Dressed in a bright-yellow life vest, Casillo climbed right over the wall and walked across two runways to a tarmac outside the terminal at the airport.
No one noticed Casillo until he approached a Delta Airlines employee outside the terminal. That's when the airport notified the police.
What Casillo may not have known is that he had just breached a $100 million, state-of-the-art security system designed to keep the most dangerous terrorists away. He walked past motion detectors and closed-circuit cameras completely undetected.
The failed system, made by Raytheon, is called the Port Authority's Perimeter Intrustion Detection System (PIDS).

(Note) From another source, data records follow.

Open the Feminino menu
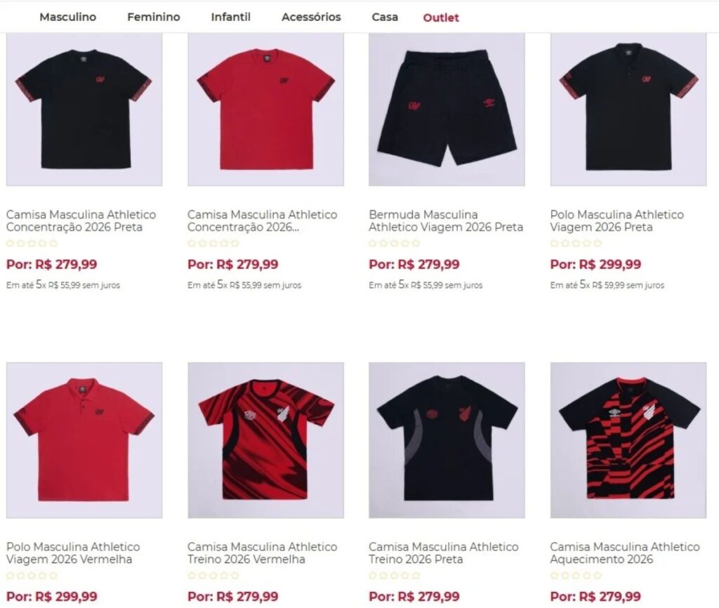The image size is (719, 608). pos(154,18)
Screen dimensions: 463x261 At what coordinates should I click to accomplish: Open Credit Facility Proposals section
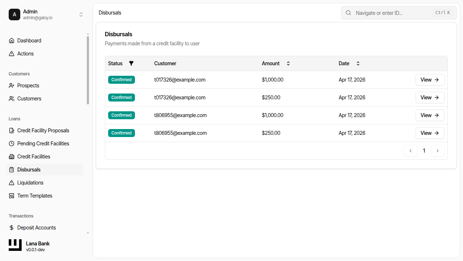coord(43,131)
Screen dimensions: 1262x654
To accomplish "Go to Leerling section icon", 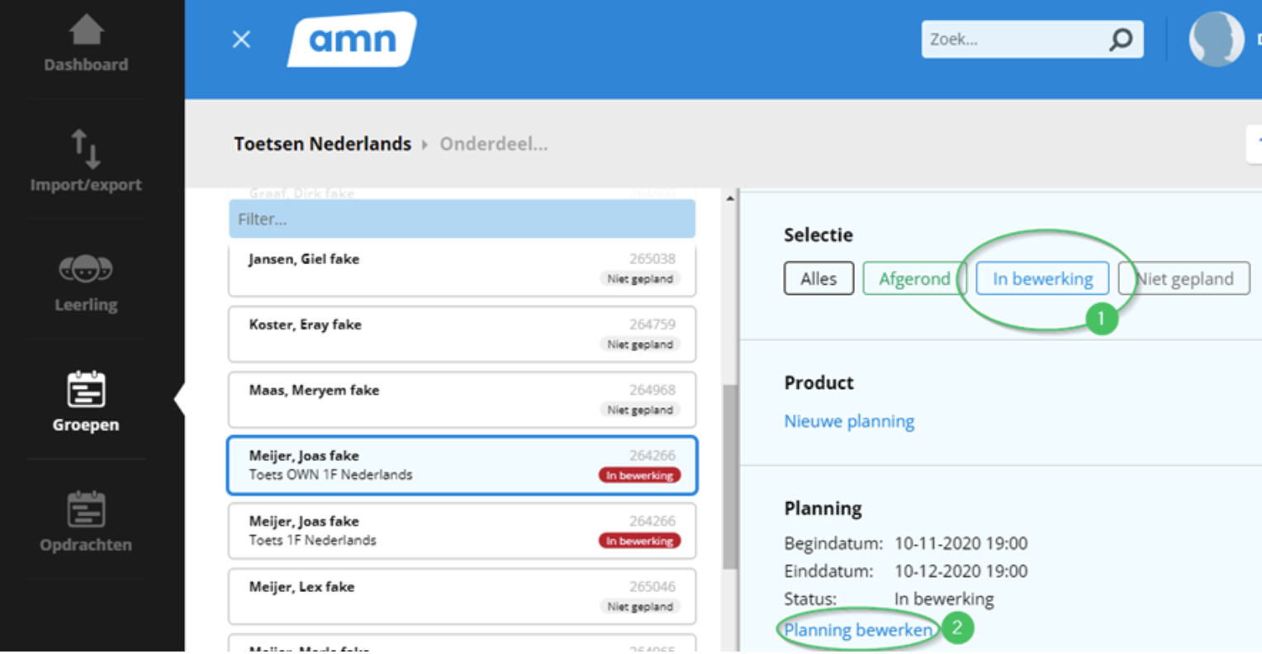I will (86, 269).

What's interesting is that a man dripping wet and wearing bright yellow made it past the entire security system without even a single person or camera noticing him.
Authorities arrested the man and charged him with criminal trespassing. News reports say he was partying the night before with friends. But why are they focusing on the man who climbed the wall instead of asking how he managed to get all the way through security at the airport? The man isn't a criminal -- he was stranded and had to swim 3 miles.
If he hadn't approached the Delta worker, he probably could have made it inside.
The Port Authority police are blaming the security system. Still, how do we know who is completely at fault? Did the airport disable the security system for some reason or did the system just fail?
And how did nobody see a man in a yellow vest climb the fence?